AIM
Output the lines below as a JSON list of strings, one string per line, with blank lines omitted.

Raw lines
▬▬▬▬▬▬▬▬▬▬

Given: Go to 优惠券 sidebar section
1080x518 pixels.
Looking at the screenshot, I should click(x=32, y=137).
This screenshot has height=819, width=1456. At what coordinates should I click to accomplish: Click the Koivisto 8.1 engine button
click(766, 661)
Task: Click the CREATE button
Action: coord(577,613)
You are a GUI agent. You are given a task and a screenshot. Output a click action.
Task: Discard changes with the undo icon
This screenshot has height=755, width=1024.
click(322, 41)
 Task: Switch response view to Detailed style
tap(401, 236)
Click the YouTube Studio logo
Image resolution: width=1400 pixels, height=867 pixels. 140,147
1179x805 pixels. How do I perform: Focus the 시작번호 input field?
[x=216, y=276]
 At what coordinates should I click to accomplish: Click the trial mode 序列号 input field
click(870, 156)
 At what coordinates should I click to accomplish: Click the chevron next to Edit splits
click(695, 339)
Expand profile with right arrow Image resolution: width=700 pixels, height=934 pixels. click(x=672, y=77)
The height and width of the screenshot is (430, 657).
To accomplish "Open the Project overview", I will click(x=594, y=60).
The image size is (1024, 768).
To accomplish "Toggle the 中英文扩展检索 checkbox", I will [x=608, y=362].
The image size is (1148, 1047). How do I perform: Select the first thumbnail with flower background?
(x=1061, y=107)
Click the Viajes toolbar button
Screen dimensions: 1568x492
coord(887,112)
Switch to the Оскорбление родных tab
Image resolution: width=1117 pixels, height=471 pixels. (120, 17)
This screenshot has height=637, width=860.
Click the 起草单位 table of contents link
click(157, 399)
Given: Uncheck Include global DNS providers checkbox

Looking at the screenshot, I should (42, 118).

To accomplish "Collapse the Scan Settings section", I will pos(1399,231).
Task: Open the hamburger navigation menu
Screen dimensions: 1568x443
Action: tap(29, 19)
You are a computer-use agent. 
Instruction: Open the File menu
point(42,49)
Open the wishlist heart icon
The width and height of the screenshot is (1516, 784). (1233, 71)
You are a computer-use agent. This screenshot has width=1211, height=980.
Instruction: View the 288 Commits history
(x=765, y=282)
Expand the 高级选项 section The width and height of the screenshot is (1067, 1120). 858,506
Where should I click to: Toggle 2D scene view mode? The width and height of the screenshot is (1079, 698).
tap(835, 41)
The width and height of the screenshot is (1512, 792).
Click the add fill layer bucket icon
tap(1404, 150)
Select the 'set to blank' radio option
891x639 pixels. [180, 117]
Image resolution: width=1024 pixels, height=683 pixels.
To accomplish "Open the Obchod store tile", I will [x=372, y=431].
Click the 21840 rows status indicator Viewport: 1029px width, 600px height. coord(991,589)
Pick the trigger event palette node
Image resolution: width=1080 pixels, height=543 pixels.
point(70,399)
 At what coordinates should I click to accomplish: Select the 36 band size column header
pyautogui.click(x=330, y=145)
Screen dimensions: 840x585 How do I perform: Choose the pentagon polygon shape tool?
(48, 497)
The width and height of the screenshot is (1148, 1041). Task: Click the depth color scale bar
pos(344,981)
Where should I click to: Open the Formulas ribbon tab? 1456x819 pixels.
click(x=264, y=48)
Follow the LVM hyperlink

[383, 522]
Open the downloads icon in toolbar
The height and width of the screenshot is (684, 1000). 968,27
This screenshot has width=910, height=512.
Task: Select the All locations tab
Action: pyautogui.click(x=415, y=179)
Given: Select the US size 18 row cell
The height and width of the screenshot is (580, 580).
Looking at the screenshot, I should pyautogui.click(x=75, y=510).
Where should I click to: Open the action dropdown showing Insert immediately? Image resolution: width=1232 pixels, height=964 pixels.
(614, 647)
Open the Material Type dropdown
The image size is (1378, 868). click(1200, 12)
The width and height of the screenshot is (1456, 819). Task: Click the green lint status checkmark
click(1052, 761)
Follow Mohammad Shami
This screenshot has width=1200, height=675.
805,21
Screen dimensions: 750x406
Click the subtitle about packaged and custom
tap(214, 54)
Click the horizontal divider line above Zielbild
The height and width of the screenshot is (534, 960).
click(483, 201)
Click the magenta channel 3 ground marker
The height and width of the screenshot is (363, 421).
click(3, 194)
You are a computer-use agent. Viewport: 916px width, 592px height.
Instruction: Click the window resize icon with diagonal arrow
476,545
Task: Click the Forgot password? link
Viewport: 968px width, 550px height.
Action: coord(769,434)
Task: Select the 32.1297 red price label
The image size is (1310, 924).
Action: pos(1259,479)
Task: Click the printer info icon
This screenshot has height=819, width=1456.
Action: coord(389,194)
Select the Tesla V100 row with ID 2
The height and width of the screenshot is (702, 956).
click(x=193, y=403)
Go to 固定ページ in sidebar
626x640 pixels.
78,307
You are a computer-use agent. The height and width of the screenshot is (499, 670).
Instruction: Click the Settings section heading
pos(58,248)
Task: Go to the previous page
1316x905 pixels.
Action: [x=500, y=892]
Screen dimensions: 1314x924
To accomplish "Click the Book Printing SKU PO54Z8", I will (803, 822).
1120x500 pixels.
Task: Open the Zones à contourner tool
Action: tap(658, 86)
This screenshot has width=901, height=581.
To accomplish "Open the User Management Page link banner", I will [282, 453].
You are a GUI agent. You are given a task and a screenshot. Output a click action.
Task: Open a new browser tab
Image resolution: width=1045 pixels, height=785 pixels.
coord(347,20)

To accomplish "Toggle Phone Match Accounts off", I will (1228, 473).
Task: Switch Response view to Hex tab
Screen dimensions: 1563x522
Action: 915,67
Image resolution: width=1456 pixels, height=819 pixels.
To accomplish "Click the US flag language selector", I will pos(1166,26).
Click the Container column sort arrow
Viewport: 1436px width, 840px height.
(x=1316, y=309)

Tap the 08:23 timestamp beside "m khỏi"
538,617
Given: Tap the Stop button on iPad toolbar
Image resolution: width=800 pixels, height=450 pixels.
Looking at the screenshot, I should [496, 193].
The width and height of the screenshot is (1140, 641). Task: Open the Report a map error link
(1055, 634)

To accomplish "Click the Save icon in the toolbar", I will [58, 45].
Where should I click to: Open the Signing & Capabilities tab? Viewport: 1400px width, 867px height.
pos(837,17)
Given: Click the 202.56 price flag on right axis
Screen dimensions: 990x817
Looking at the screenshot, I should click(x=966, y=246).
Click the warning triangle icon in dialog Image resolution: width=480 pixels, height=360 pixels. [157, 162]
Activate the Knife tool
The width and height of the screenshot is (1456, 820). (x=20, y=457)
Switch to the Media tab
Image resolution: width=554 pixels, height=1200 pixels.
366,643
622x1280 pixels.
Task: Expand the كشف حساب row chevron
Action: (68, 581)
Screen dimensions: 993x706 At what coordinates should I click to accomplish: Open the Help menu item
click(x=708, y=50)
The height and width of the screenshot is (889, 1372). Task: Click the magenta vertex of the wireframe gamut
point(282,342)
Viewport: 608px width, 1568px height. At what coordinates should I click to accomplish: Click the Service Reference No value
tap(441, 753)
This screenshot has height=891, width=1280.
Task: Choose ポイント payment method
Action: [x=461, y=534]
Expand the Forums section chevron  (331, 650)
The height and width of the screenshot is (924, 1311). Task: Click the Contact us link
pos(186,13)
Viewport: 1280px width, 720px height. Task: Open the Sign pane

▬▬▬▬▬▬▬▬▬▬

SOLUTION FOR THIS PROBLEM
[
  "Given: Go to 优惠券 sidebar section",
  "1080x518 pixels.",
  "Looking at the screenshot, I should click(x=32, y=137).",
  "This screenshot has height=819, width=1456. At what coordinates should I click to accomplish: Click the Koivisto 8.1 engine button",
  "click(766, 661)",
  "Task: Click the CREATE button",
  "Action: coord(577,613)",
  "You are a GUI agent. You are given a task and a screenshot. Output a click action.",
  "Task: Discard changes with the undo icon",
  "This screenshot has height=755, width=1024.",
  "click(322, 41)",
  " Task: Switch response view to Detailed style",
  "tap(401, 236)",
  "Click the YouTube Studio logo",
  "Image resolution: width=1400 pixels, height=867 pixels. 140,147",
  "1179x805 pixels. How do I perform: Focus the 시작번호 input field?",
  "[x=216, y=276]",
  " At what coordinates should I click to accomplish: Click the trial mode 序列号 input field",
  "click(870, 156)",
  " At what coordinates should I click to accomplish: Click the chevron next to Edit splits",
  "click(695, 339)",
  "Expand profile with right arrow Image resolution: width=700 pixels, height=934 pixels. click(x=672, y=77)",
  "The height and width of the screenshot is (430, 657).",
  "To accomplish \"Open the Project overview\", I will click(x=594, y=60).",
  "The image size is (1024, 768).",
  "To accomplish \"Toggle the 中英文扩展检索 checkbox\", I will [x=608, y=362].",
  "The image size is (1148, 1047). How do I perform: Select the first thumbnail with flower background?",
  "(x=1061, y=107)",
  "Click the Viajes toolbar button",
  "Screen dimensions: 1568x492",
  "coord(887,112)",
  "Switch to the Оскорбление родных tab",
  "Image resolution: width=1117 pixels, height=471 pixels. (120, 17)",
  "This screenshot has height=637, width=860.",
  "Click the 起草单位 table of contents link",
  "click(157, 399)",
  "Given: Uncheck Include global DNS providers checkbox",
  "Looking at the screenshot, I should (42, 118).",
  "To accomplish \"Collapse the Scan Settings section\", I will pos(1399,231).",
  "Task: Open the hamburger navigation menu",
  "Screen dimensions: 1568x443",
  "Action: tap(29, 19)",
  "You are a computer-use agent. ",
  "Instruction: Open the File menu",
  "point(42,49)",
  "Open the wishlist heart icon",
  "The width and height of the screenshot is (1516, 784). (1233, 71)",
  "You are a computer-use agent. This screenshot has width=1211, height=980.",
  "Instruction: View the 288 Commits history",
  "(x=765, y=282)",
  "Expand the 高级选项 section The width and height of the screenshot is (1067, 1120). 858,506",
  "Where should I click to: Toggle 2D scene view mode? The width and height of the screenshot is (1079, 698).",
  "tap(835, 41)",
  "The width and height of the screenshot is (1512, 792).",
  "Click the add fill layer bucket icon",
  "tap(1404, 150)",
  "Select the 'set to blank' radio option",
  "891x639 pixels. [180, 117]",
  "Image resolution: width=1024 pixels, height=683 pixels.",
  "To accomplish \"Open the Obchod store tile\", I will [x=372, y=431].",
  "Click the 21840 rows status indicator Viewport: 1029px width, 600px height. coord(991,589)",
  "Pick the trigger event palette node",
  "Image resolution: width=1080 pixels, height=543 pixels.",
  "point(70,399)",
  " At what coordinates should I click to accomplish: Select the 36 band size column header",
  "pyautogui.click(x=330, y=145)",
  "Screen dimensions: 840x585 How do I perform: Choose the pentagon polygon shape tool?",
  "(48, 497)",
  "The width and height of the screenshot is (1148, 1041). Task: Click the depth color scale bar",
  "pos(344,981)",
  "Where should I click to: Open the Formulas ribbon tab? 1456x819 pixels.",
  "click(x=264, y=48)",
  "Follow the LVM hyperlink",
  "[383, 522]",
  "Open the downloads icon in toolbar",
  "The height and width of the screenshot is (684, 1000). 968,27",
  "This screenshot has width=910, height=512.",
  "Task: Select the All locations tab",
  "Action: pyautogui.click(x=415, y=179)",
  "Given: Select the US size 18 row cell",
  "The height and width of the screenshot is (580, 580).",
  "Looking at the screenshot, I should pyautogui.click(x=75, y=510).",
  "Where should I click to: Open the action dropdown showing Insert immediately? Image resolution: width=1232 pixels, height=964 pixels.",
  "(614, 647)",
  "Open the Material Type dropdown",
  "The image size is (1378, 868). click(1200, 12)",
  "The width and height of the screenshot is (1456, 819). Task: Click the green lint status checkmark",
  "click(1052, 761)",
  "Follow Mohammad Shami",
  "This screenshot has width=1200, height=675.",
  "805,21",
  "Screen dimensions: 750x406",
  "Click the subtitle about packaged and custom",
  "tap(214, 54)",
  "Click the horizontal divider line above Zielbild",
  "The height and width of the screenshot is (534, 960).",
  "click(483, 201)",
  "Click the magenta channel 3 ground marker",
  "The height and width of the screenshot is (363, 421).",
  "click(3, 194)",
  "You are a computer-use agent. Viewport: 916px width, 592px height.",
  "Instruction: Click the window resize icon with diagonal arrow",
  "476,545",
  "Task: Click the Forgot password? link",
  "Viewport: 968px width, 550px height.",
  "Action: coord(769,434)",
  "Task: Select the 32.1297 red price label",
  "The image size is (1310, 924).",
  "Action: pos(1259,479)",
  "Task: Click the printer info icon",
  "This screenshot has height=819, width=1456.",
  "Action: coord(389,194)",
  "Select the Tesla V100 row with ID 2",
  "The height and width of the screenshot is (702, 956).",
  "click(x=193, y=403)",
  "Go to 固定ページ in sidebar",
  "626x640 pixels.",
  "78,307",
  "You are a computer-use agent. The height and width of the screenshot is (499, 670).",
  "Instruction: Click the Settings section heading",
  "pos(58,248)",
  "Task: Go to the previous page",
  "1316x905 pixels.",
  "Action: [x=500, y=892]",
  "Screen dimensions: 1314x924",
  "To accomplish \"Click the Book Printing SKU PO54Z8\", I will (803, 822).",
  "1120x500 pixels.",
  "Task: Open the Zones à contourner tool",
  "Action: tap(658, 86)",
  "This screenshot has width=901, height=581.",
  "To accomplish \"Open the User Management Page link banner\", I will [282, 453].",
  "You are a GUI agent. You are given a task and a screenshot. Output a click action.",
  "Task: Open a new browser tab",
  "Image resolution: width=1045 pixels, height=785 pixels.",
  "coord(347,20)",
  "To accomplish \"Toggle Phone Match Accounts off\", I will (1228, 473).",
  "Task: Switch Response view to Hex tab",
  "Screen dimensions: 1563x522",
  "Action: 915,67",
  "Image resolution: width=1456 pixels, height=819 pixels.",
  "To accomplish \"Click the US flag language selector\", I will pos(1166,26).",
  "Click the Container column sort arrow",
  "Viewport: 1436px width, 840px height.",
  "(x=1316, y=309)",
  "Tap the 08:23 timestamp beside \"m khỏi\"",
  "538,617",
  "Given: Tap the Stop button on iPad toolbar",
  "Image resolution: width=800 pixels, height=450 pixels.",
  "Looking at the screenshot, I should [496, 193].",
  "The width and height of the screenshot is (1140, 641). Task: Open the Report a map error link",
  "(1055, 634)",
  "To accomplish \"Click the Save icon in the toolbar\", I will [58, 45].",
  "Where should I click to: Open the Signing & Capabilities tab? Viewport: 1400px width, 867px height.",
  "pos(837,17)",
  "Given: Click the 202.56 price flag on right axis",
  "Screen dimensions: 990x817",
  "Looking at the screenshot, I should click(x=966, y=246).",
  "Click the warning triangle icon in dialog Image resolution: width=480 pixels, height=360 pixels. [157, 162]",
  "Activate the Knife tool",
  "The width and height of the screenshot is (1456, 820). (x=20, y=457)",
  "Switch to the Media tab",
  "Image resolution: width=554 pixels, height=1200 pixels.",
  "366,643",
  "622x1280 pixels.",
  "Task: Expand the كشف حساب row chevron",
  "Action: (68, 581)",
  "Screen dimensions: 993x706 At what coordinates should I click to accomplish: Open the Help menu item",
  "click(x=708, y=50)",
  "The height and width of the screenshot is (889, 1372). Task: Click the magenta vertex of the wireframe gamut",
  "point(282,342)",
  "Viewport: 608px width, 1568px height. At what coordinates should I click to accomplish: Click the Service Reference No value",
  "tap(441, 753)",
  "This screenshot has height=891, width=1280.",
  "Task: Choose ポイント payment method",
  "Action: [x=461, y=534]",
  "Expand the Forums section chevron  (331, 650)",
  "The height and width of the screenshot is (924, 1311). Task: Click the Contact us link",
  "pos(186,13)",
  "Viewport: 1280px width, 720px height. Task: Open the Sign pane"
]